[TAREFAS A CUMPRIR]
(1) No texto sobre o amor, quem fez a tradução do poema de Guillaume Apollinaire?
(2) Continue o texto sobre o amor a partir do ponto em que ele termina.

As humilhações que o amor nos impõe são sempre tão bem-vindas. Pena serem tão raras.

Um poema de Guillaume Apollinaire

""ADEUS

Colhi um ramo de urze
O outono morreu lembra-te
Não nos veremos mais na terra
Odor do tempo ramo de urze
E lembra-te de que te espero."

(Do livro Álcoois, tradução de Mario Laranjeira, publicado pela Hedra.)

sábado, 22 de novembro de 2014

Poesia é

Poesia não tem roteiro.
É dado lançado à sorte,
É barco sem timoneiro,
É itinerário sem norte.

Recado

Se vocês encontrarem Pâmella Martinelli Merchyora, digam-lhe que ela me matou, embora ela já saiba. Faz bem ao ego dela e afia suas unhas.

Passatempo

O amor, se considerado como um entretenimento, é uma indignidade.

Agora que

Agora que o amor morreu, quando olho para ele o vejo tão fraco, tão desprezível. Deus, como ele pôde me atormentar tanto? Quantas cordas, quantas lâminas, quantos venenos ele me incitou a usar para merecê-lo. Sobrevivi para a tristeza de vê-lo assim, como um trapo. Pobre amor, por que resisti à tentação de tuas cordas, de tuas lâminas, de teus venenos?

Emperiquitadas

As frases imponentes têm mais pose que beleza. As de autoajuda vêm sempre engravatadas.













A verdade

A verdade, no fim. é sempre tão monótona. Trocá-la pelos mitos é tão idiota.

Fernanda Lima

Quantas palavras vale uma imagem de Fernanda Lima? Talvez uma só: beleza, multiplicada por mil.

Eu também

Eu também ousei pronunciar a palavra "amor", com estes lábios que lamberam a pele morna da devassidão.

Tudo, e tudo de novo

Dizer tudo que se devia e se queria, com as vogais afogadas de lágrimas, e ouvir da amada o pedido: me diz tudo de novo, tudo.

Itens

Humilhar-se por amor, ajoelhar-se, beijar pés pretensiosos - não há prazeres maiores.

Anotação

Sim, fui escravo do amor. Foi a melhor época de minha vida.

[DADOS BRUTOS]
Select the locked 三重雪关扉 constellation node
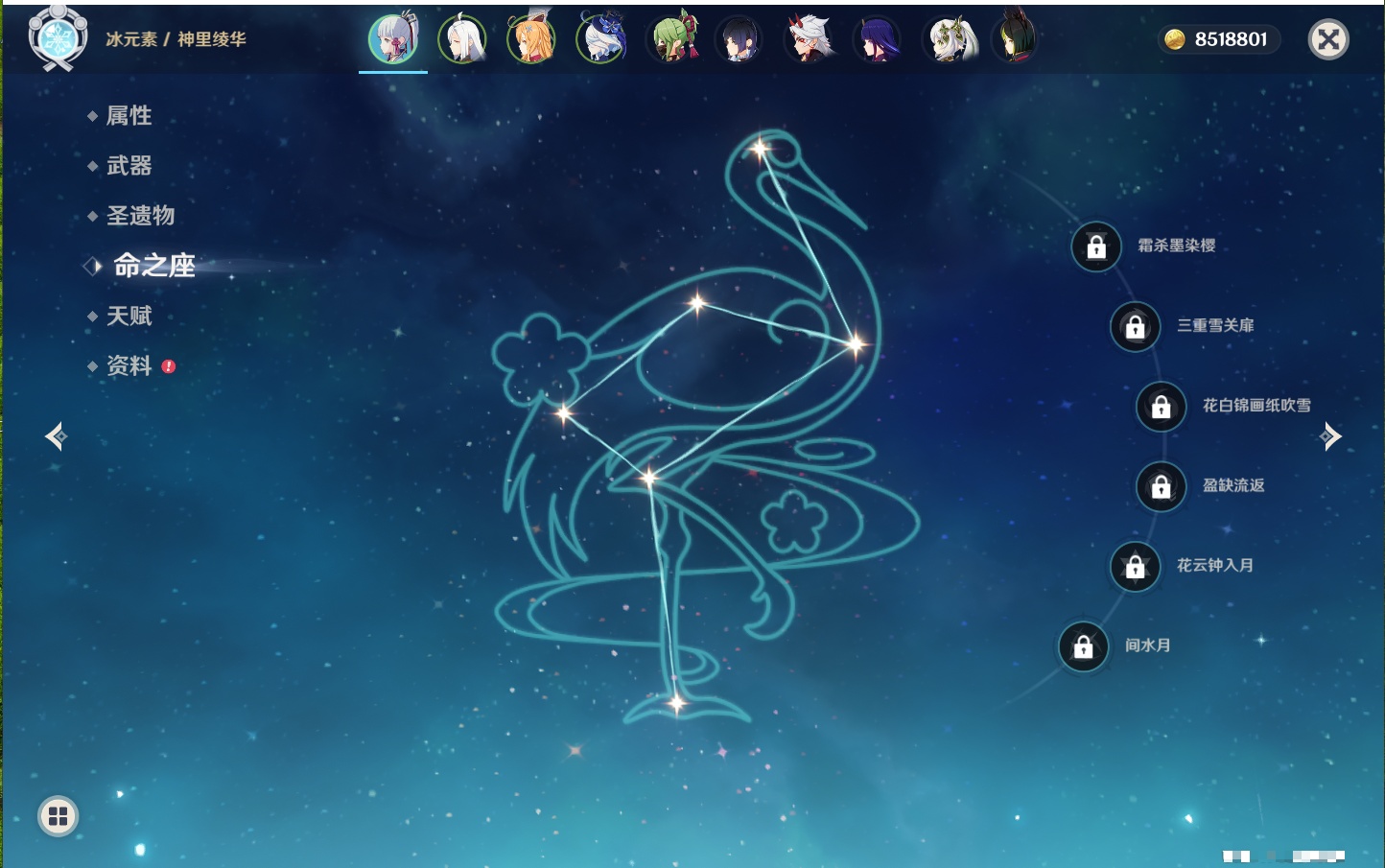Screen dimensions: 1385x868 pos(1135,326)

--

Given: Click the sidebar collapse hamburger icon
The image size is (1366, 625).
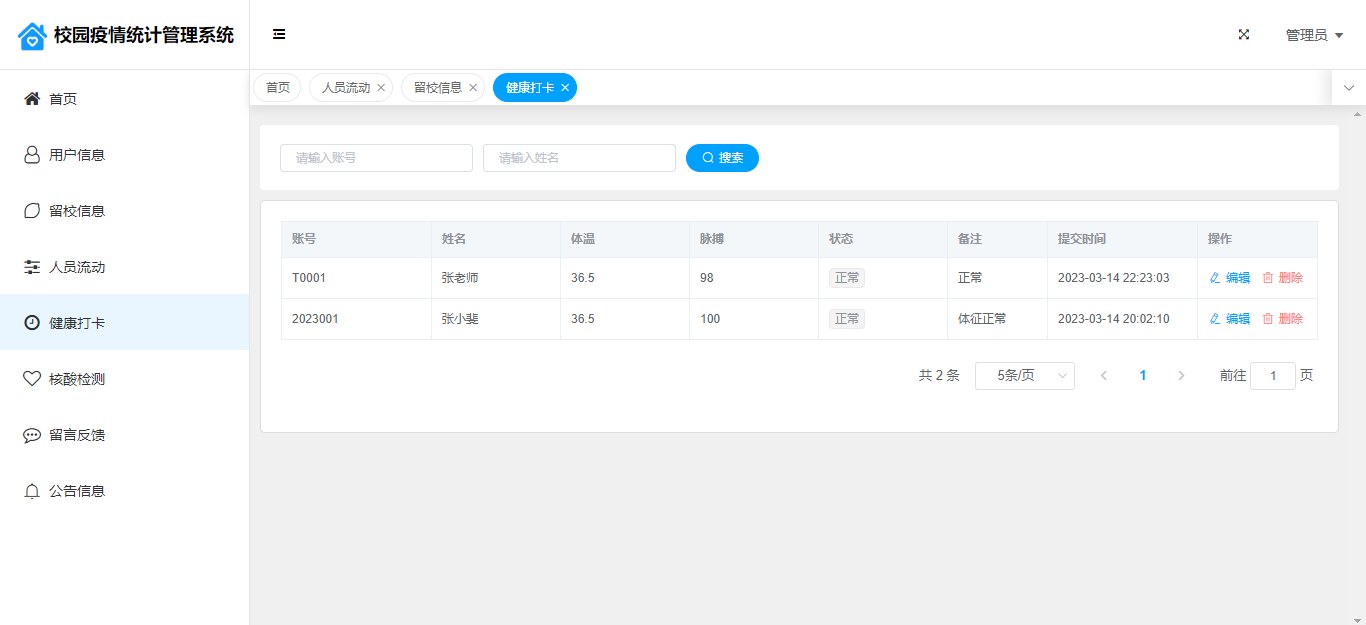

[CONJUNTO DE RESPOSTAS]
(1) A tradução é de Mario Laranjeira.

(2)
Conivência

Se ouvimos os passos do amor nos seguindo, sentimos um frisson de ovelha e nossas pernas se recusam a andar.

Heroísmo

Roubar um beijo com gosto de hortelã, na última fileira do cinema, nos igualava aos heróis do faroeste.

Cotação do dia

Ter morrido há tanto tempo nos dá certa segurança.

Manoel de Barros

"Esfregar pedras na paisagem."

(Do livro Poesia completa de Manoel de Barros, publicado pela LeYa.)

sexta-feira, 21 de novembro de 2014

Cotação da noite

Chamam o que escrevo de versinhos. É o que eles são.

Autoestima

Se a encontrarem por aí, digam-lhe que ela me matou. Ela sabe, mas é sempre bom para a sua autoestima.

Fernanda Lima

Fernanda Lima é uma maravilhosa explosão de encantamento.

Obsessão

Ai, doce obsessão querida,
Me deixa os dias fruir,
Me deixa à noite dormir,
Me deixa viver a vida.

Já ou ainda

Tu serás, ou terás sido,
Não importará saber,
Ou belo instante a viver,
Ou belo instante vivido.

Tão, tão, tão, tão

Tão doce te abraçaria,
Tão doce, tão docemente,
E leve, tão levemente,
Tão leve te beijaria.

Ontem

Recordando o que vivi,
Me sangra e esfola o tormento
E morro em cada momento
Em que me lembro de ti.

Álibi

Se você não se importa com o mundo, finja sempre estar dormindo. É um bom álibi.

O que dirão

Dirão de mim: ah, era aquele que escrevia aquelas coisinhas.

Pecado original

O grande infortúnio de minha vida foi presumir, adolescente, que escrever pudesse ser o meu destino.

Madrugada

Na caçamba, o relógio descartado não perturba o sono do gato morto.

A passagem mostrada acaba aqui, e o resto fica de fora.